Microsoft Teams will soon include a ‘virtual commute’ function to help you wind down after a day’s work

Satya Nadella

Microsoft chief executive Satya Nadella.

Much has been written about the benefits, and drawbacks, of working from home, but Microsoft boss Satya Nadella says he is focused on the wellness part of the productivity puzzle. 

And that’s why Microsoft is working on adding a ‘commute’ function to its Teams video software, which is among the popular platforms businesses are using while employees are working remotely. 

Microsoft Teams has already added a ‘Together Mode’ feature, that combines individuals’ video streams to make it look like everyone is seated together in a virtual auditorium.

The ‘commute’ function will be added at the start of next year, giving users the ability to book in meeting-free virtual commute times. 

According to Fortune, the new function will suggest tasks to help workers wind down at the end of their workday. 

This could include prompting users to list which tasks they completed that day, or write a to-do list for the next day.
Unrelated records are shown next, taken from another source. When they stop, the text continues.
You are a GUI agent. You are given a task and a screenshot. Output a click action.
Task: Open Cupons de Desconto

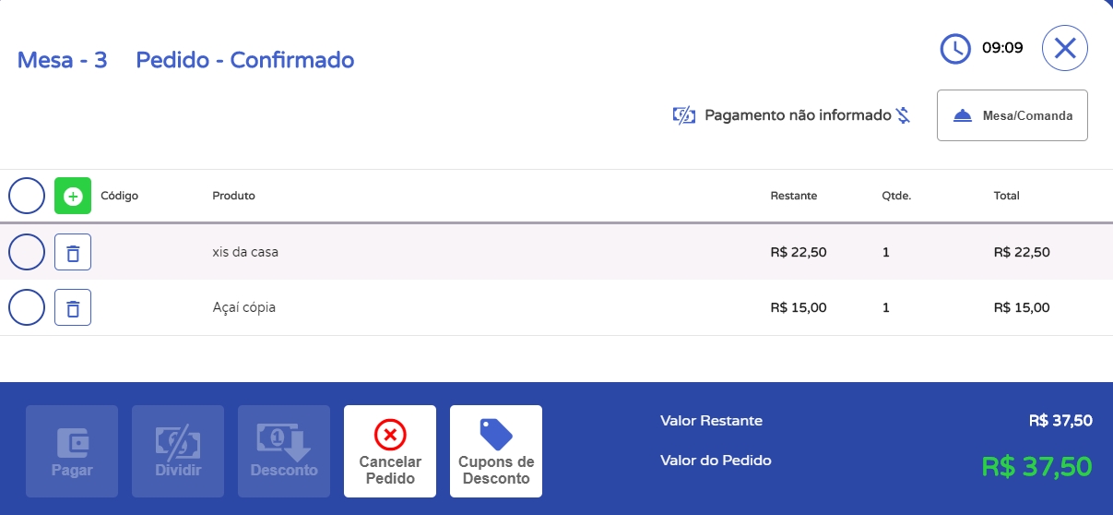pyautogui.click(x=496, y=451)
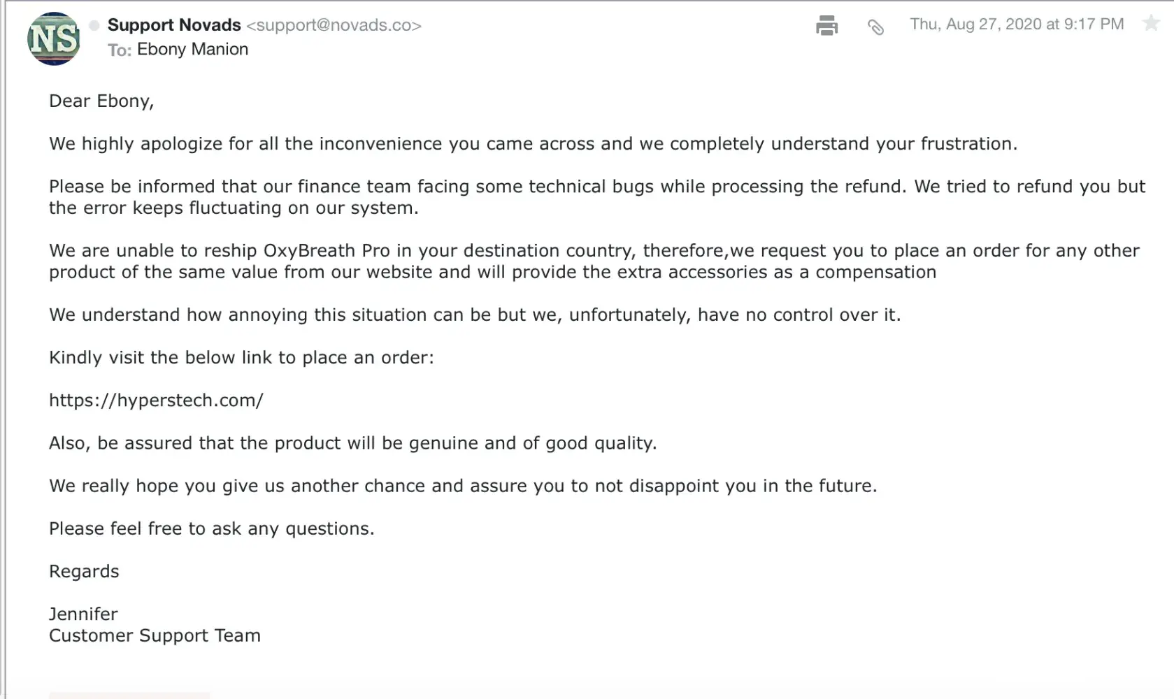The image size is (1174, 699).
Task: Click the 'We highly apologize' opening sentence
Action: (532, 144)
It could mean asking them to rate their day, or suggesting guided meditation via an integration with the Headspace app. 

Nadella recently conducted a virtual visit to Australia, during which he told The Australian Financial Review that despite the benefits that come with virtual meetings, he is concerned about the loss of transitions that happen throughout a workday, even for himself. 

“I never thought I would say this, but rituals like a commute are missing,” he said. 

“Nobody thought they like their commute, except it is one of those times when you switch off, and those transitions matter.”

According to Microsoft research cited by the AFR, being able to use commute time to reflect on the day ahead or the one just completed can lead to a 12-15% increase in productivity for workers. 

“I think you have to pick up some new habits where it will allow you to have those transitions, because mental fatigue or meeting fatigue is real,” Nadella said. 

“We’ve not done studies with brain imaging, and the concentration with which I am watching someone on a video call is pretty immense.

“So I think we do need to think about wellness as part of the broader picture. 

“One of my worries is we focus on productivity and burn people out, without thinking through the completeness of wellness as part of productivity,” he added.